EXERCISE DIRECTIONS:
Reproduce the entries verbatim, starting at the line that contains "This screenshot has height=765, width=1026." and ending with the line that contains "point(106,71)", both lines included.

DATA ROWS:
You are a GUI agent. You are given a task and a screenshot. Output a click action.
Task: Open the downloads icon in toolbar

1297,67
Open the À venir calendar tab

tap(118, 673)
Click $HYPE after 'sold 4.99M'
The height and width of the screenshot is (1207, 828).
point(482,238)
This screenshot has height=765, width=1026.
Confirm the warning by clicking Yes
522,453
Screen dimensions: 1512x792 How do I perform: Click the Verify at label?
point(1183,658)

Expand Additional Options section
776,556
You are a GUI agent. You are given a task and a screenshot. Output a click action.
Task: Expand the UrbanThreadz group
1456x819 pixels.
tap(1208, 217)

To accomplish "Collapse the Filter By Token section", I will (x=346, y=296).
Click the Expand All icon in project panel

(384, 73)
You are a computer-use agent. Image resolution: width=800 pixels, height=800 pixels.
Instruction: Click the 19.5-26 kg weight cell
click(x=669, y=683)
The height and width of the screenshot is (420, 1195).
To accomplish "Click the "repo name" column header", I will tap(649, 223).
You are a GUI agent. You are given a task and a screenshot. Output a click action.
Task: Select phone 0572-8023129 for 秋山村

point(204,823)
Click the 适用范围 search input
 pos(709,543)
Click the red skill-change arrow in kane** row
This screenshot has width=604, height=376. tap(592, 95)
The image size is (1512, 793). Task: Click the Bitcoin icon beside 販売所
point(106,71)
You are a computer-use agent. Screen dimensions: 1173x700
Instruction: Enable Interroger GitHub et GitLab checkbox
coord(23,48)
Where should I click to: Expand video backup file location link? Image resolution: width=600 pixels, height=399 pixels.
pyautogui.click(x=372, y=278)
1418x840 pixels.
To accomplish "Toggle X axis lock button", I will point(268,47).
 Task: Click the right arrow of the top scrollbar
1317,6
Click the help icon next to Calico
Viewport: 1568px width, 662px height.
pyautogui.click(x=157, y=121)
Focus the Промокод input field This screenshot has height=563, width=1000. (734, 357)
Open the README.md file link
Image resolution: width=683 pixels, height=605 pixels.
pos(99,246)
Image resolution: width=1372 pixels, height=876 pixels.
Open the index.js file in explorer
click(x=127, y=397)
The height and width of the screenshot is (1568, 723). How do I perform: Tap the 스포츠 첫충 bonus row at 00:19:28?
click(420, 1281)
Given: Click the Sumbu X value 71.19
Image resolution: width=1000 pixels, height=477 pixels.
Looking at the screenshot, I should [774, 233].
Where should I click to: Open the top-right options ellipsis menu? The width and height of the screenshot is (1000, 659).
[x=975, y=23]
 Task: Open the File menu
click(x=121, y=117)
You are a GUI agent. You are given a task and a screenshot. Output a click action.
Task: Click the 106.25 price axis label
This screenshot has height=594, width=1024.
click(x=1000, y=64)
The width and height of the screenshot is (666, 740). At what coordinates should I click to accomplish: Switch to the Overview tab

TASK ANSWER:
This screenshot has height=765, width=1026.
Confirm the warning by clicking Yes
522,453
Screen dimensions: 1512x792 How do I perform: Click the Verify at label?
point(1183,658)

Expand Additional Options section
776,556
You are a GUI agent. You are given a task and a screenshot. Output a click action.
Task: Expand the UrbanThreadz group
1456x819 pixels.
tap(1208, 217)

To accomplish "Collapse the Filter By Token section", I will (x=346, y=296).
Click the Expand All icon in project panel

(384, 73)
You are a computer-use agent. Image resolution: width=800 pixels, height=800 pixels.
Instruction: Click the 19.5-26 kg weight cell
click(x=669, y=683)
The height and width of the screenshot is (420, 1195).
To accomplish "Click the "repo name" column header", I will tap(649, 223).
You are a GUI agent. You are given a task and a screenshot. Output a click action.
Task: Select phone 0572-8023129 for 秋山村

point(204,823)
Click the 适用范围 search input
 pos(709,543)
Click the red skill-change arrow in kane** row
This screenshot has width=604, height=376. tap(592, 95)
The image size is (1512, 793). Task: Click the Bitcoin icon beside 販売所
point(106,71)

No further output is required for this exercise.